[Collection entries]
*-*-*

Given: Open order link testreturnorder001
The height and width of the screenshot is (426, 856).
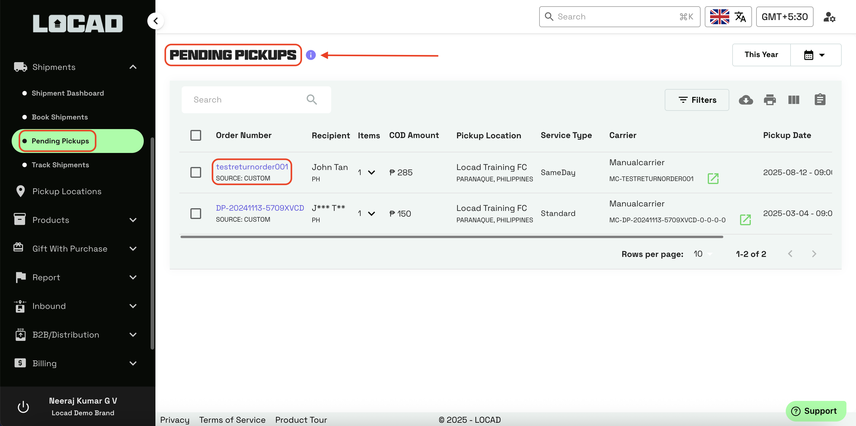Looking at the screenshot, I should tap(252, 167).
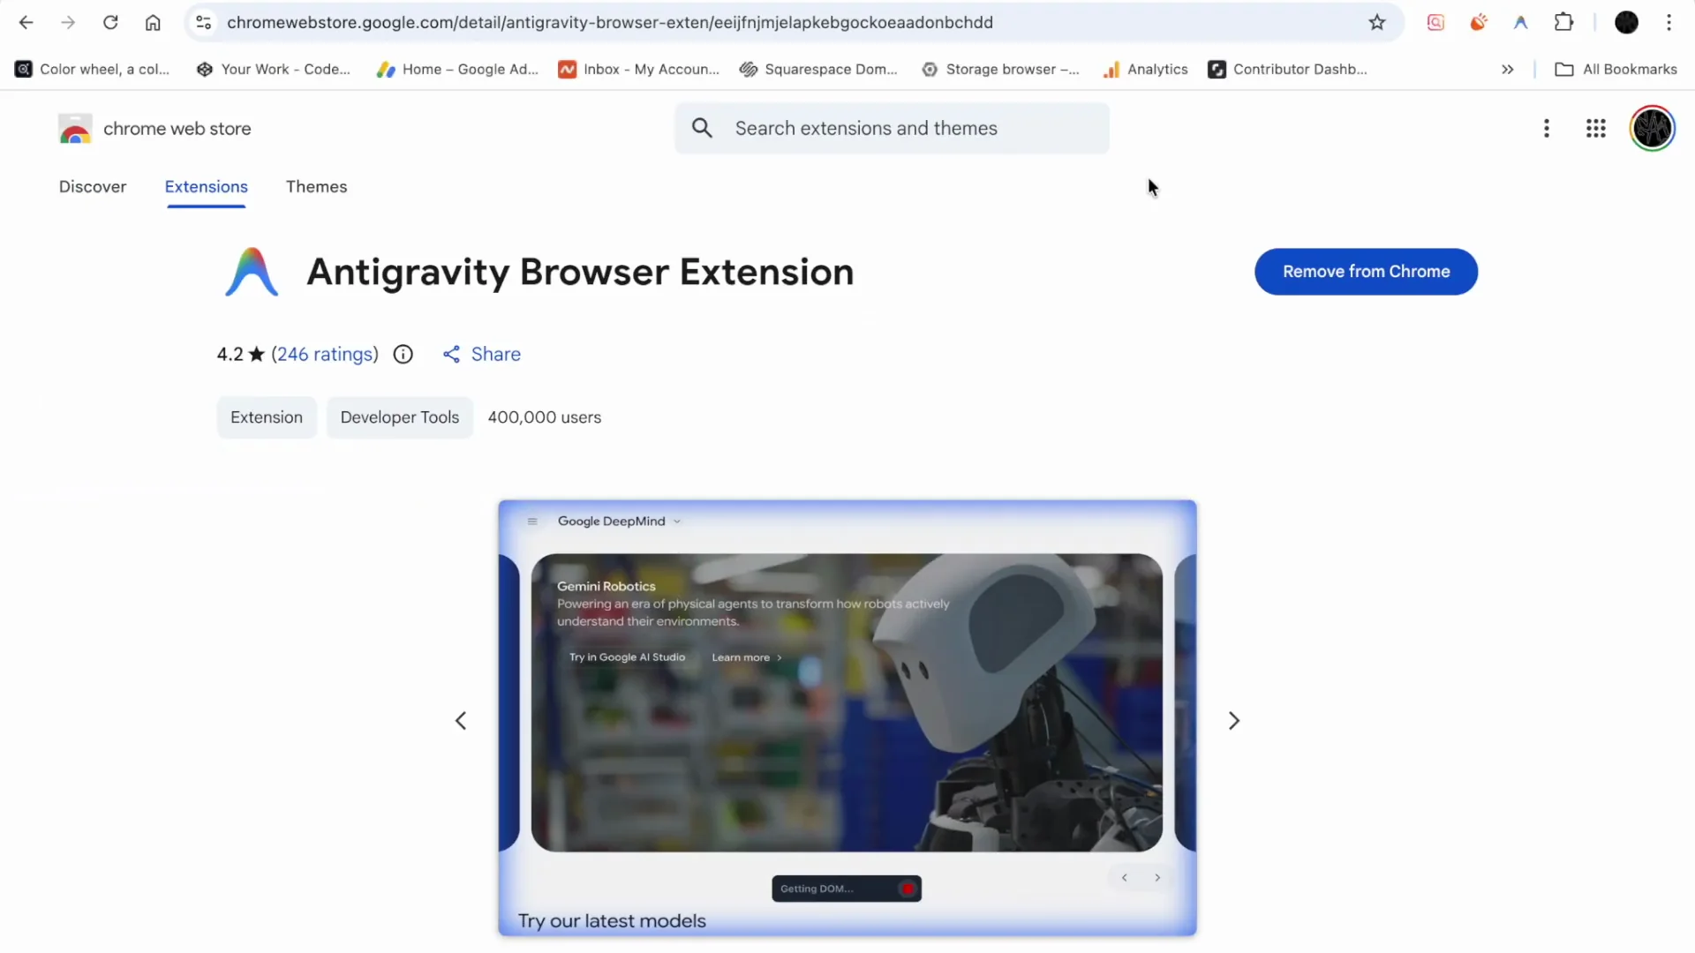The image size is (1695, 953).
Task: Click the Google Lens search icon in toolbar
Action: (x=1435, y=22)

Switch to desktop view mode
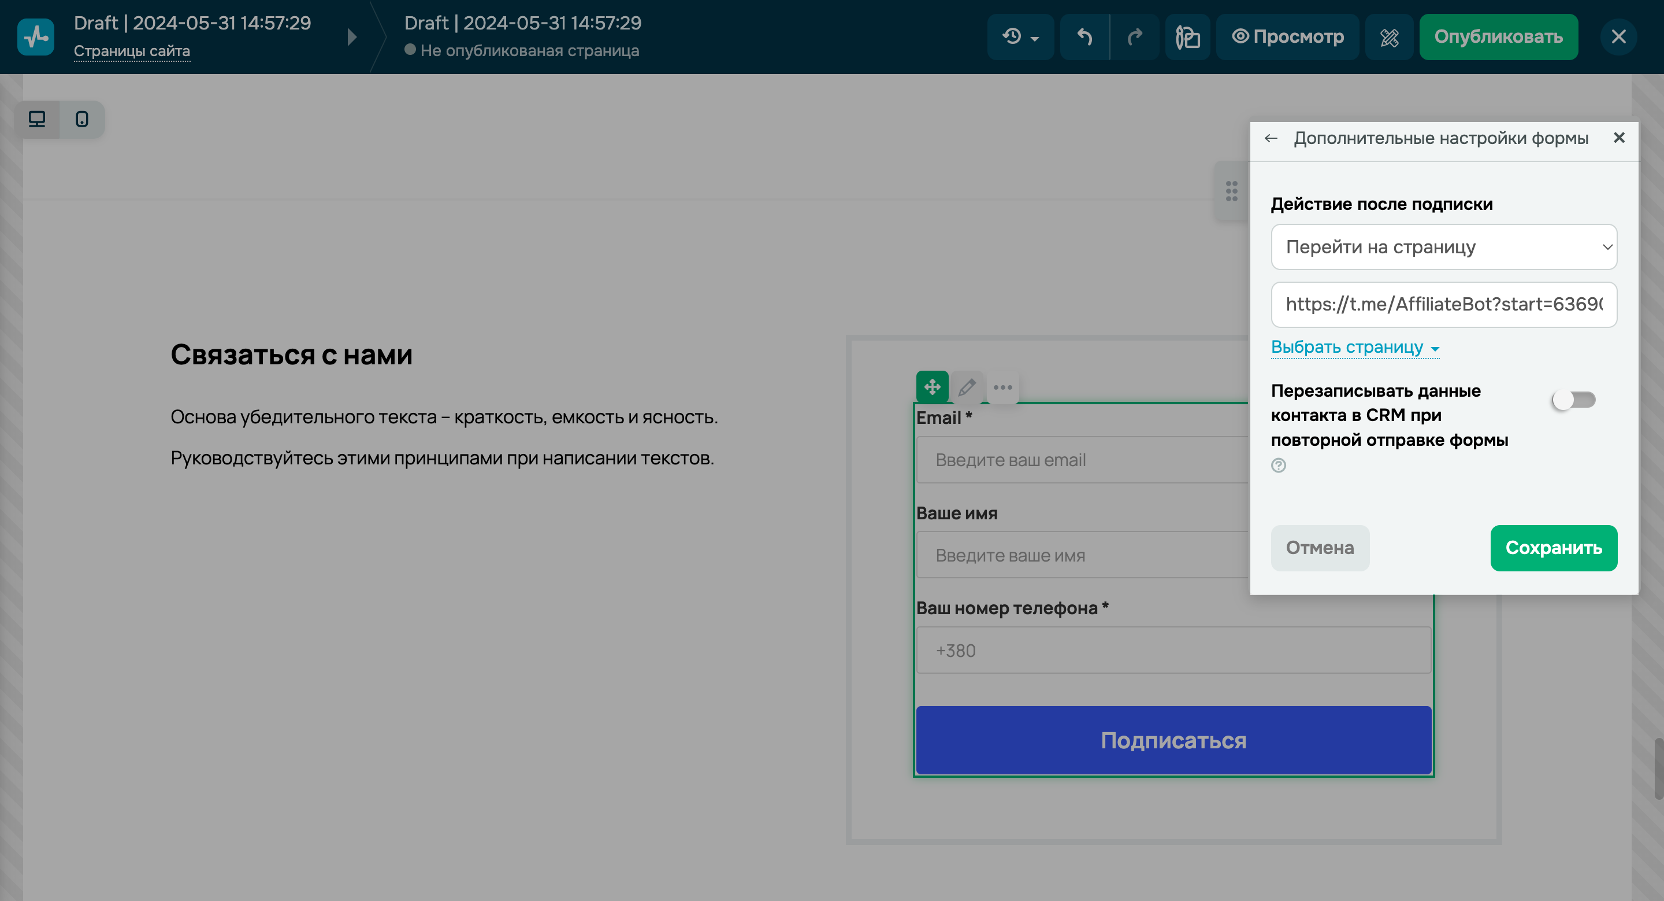(x=37, y=119)
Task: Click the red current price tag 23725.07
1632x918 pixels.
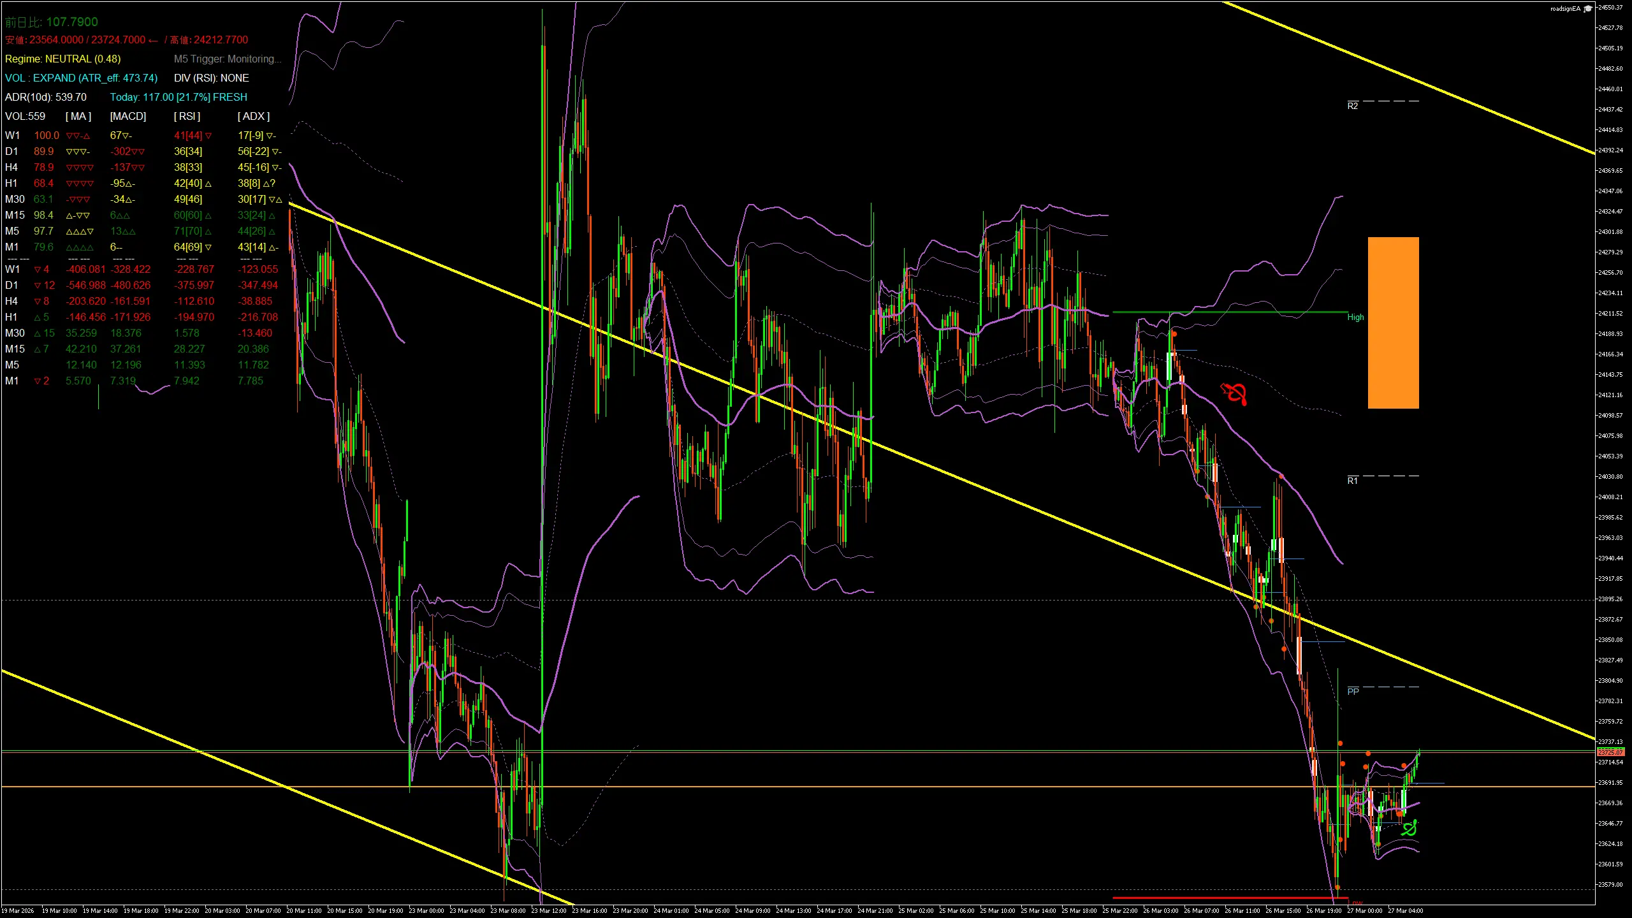Action: [x=1610, y=752]
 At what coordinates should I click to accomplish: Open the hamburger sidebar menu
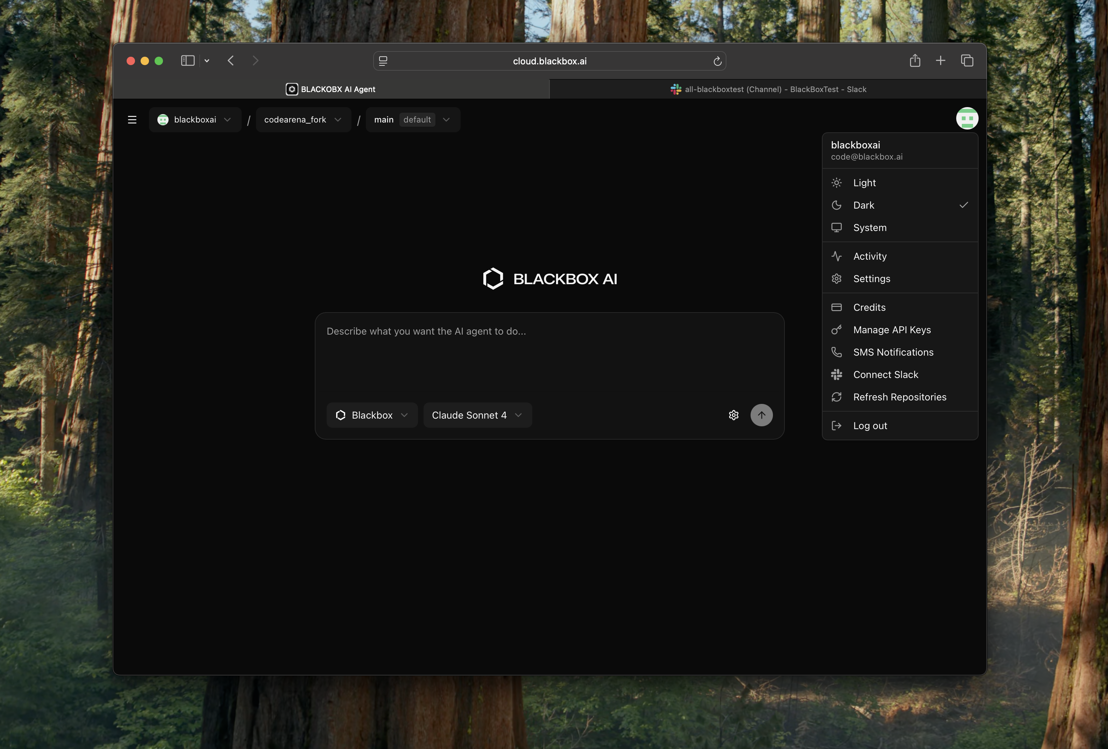click(132, 120)
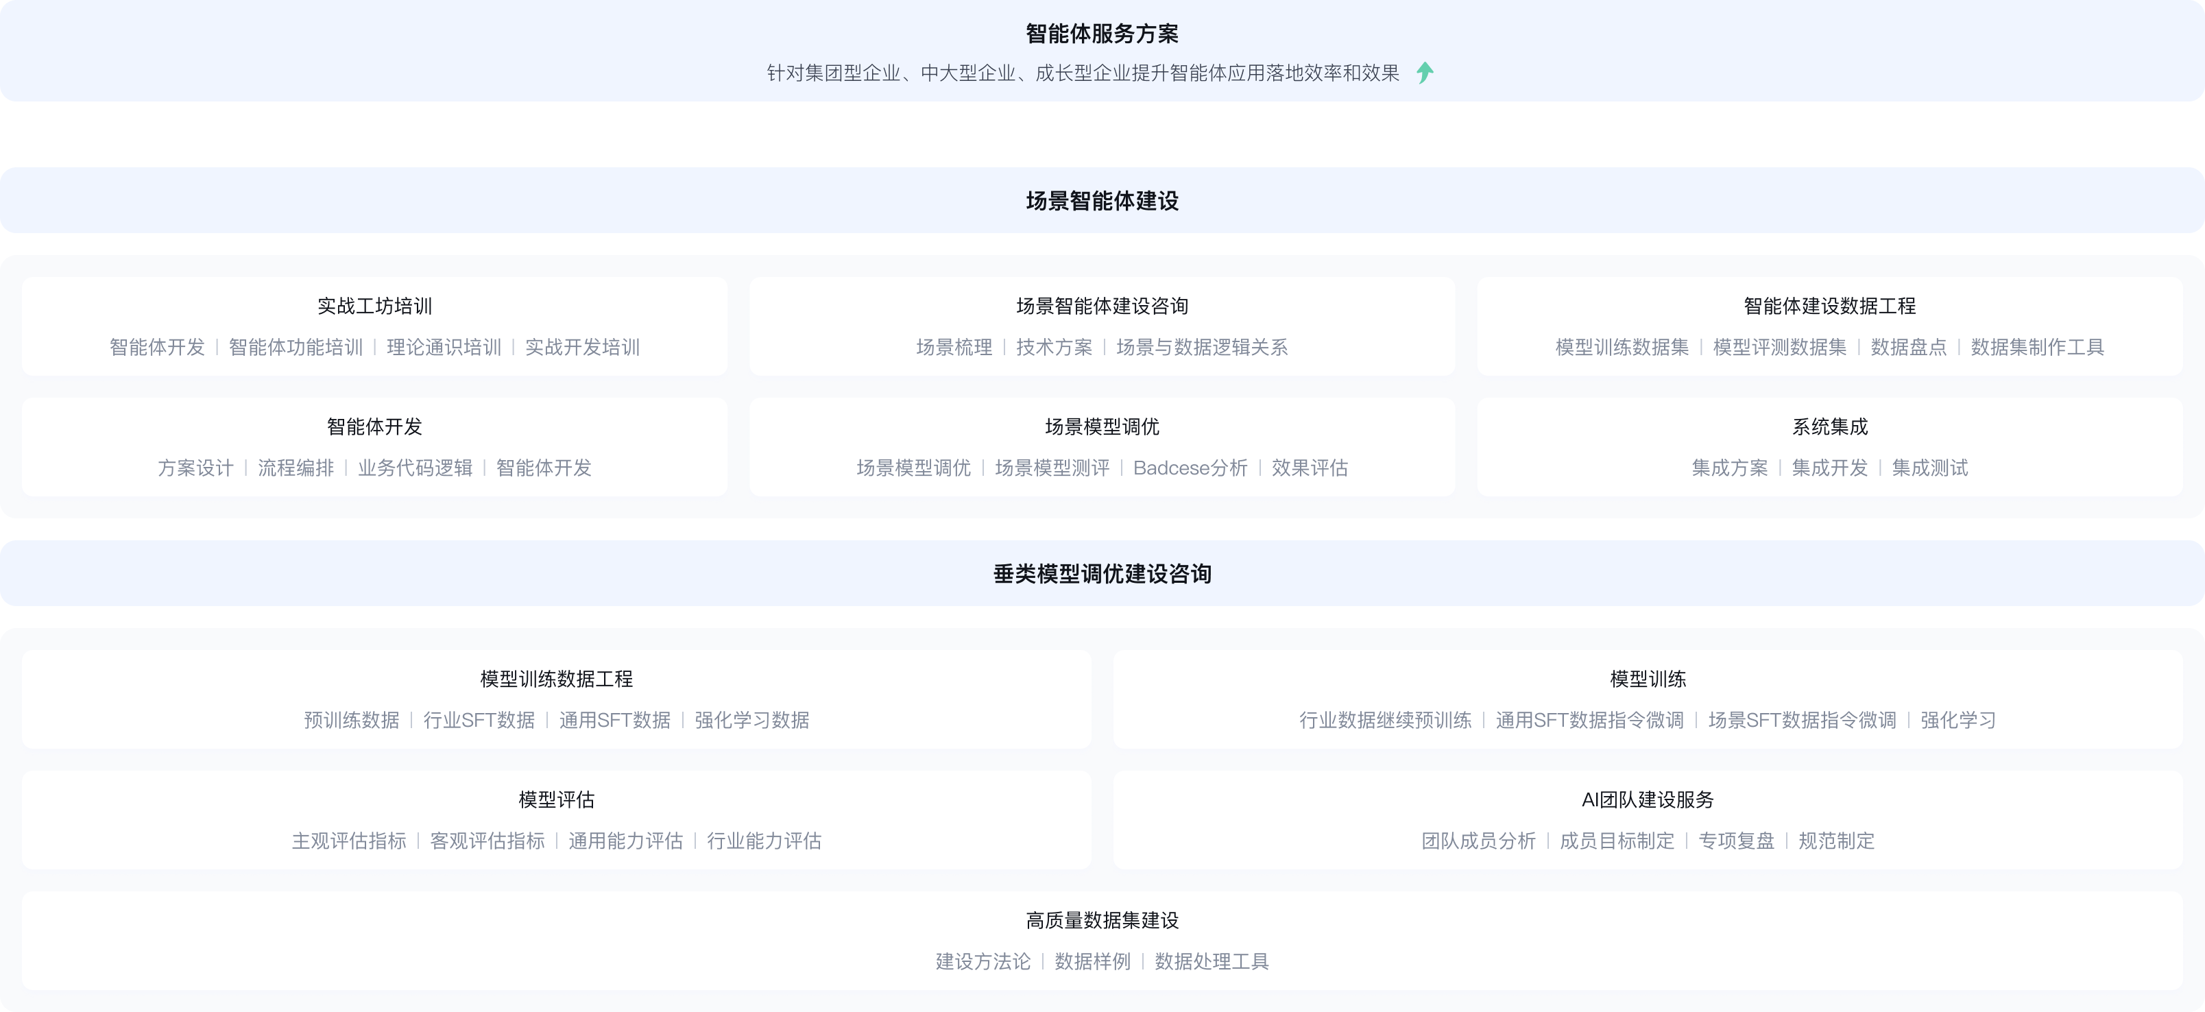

*-*-*

Working from the line with "At what coordinates" down through the last line of the records, give every line again exactly, but no pictures.

[Task answer]
 At what coordinates should I click to accomplish: Open the hamburger sidebar menu
click(132, 120)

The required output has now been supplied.